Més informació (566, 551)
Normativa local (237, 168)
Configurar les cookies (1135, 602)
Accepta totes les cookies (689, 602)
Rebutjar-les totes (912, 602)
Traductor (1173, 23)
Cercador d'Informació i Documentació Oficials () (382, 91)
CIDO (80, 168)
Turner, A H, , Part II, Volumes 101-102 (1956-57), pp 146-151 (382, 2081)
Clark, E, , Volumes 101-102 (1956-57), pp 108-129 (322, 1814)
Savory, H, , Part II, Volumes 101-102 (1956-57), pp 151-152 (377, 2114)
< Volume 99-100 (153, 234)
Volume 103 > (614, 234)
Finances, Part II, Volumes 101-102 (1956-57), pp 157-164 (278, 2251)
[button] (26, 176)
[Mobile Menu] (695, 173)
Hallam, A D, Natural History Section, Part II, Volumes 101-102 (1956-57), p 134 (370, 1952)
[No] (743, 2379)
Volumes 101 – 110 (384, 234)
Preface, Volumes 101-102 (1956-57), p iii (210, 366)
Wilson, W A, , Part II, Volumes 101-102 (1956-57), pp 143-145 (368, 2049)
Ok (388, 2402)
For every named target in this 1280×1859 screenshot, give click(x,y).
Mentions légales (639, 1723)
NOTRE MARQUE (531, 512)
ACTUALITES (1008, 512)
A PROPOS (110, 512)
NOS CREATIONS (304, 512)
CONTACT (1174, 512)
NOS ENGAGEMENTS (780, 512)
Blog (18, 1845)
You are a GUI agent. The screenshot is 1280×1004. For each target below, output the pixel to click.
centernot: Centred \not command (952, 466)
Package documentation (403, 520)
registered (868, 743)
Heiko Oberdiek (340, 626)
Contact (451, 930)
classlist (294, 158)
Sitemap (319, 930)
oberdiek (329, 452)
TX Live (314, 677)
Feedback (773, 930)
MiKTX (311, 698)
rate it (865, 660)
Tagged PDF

GOAL OF THE EXERCISE —
Print the lines of the records above without changes, starting at the line that contains "oberdiek (329, 452)" and ending with the final line of the records, both included.

FINISHED ANSWER —
oberdiek (329, 452)
TX Live (314, 677)
Feedback (773, 930)
MiKTX (311, 698)
rate it (865, 660)
Tagged PDF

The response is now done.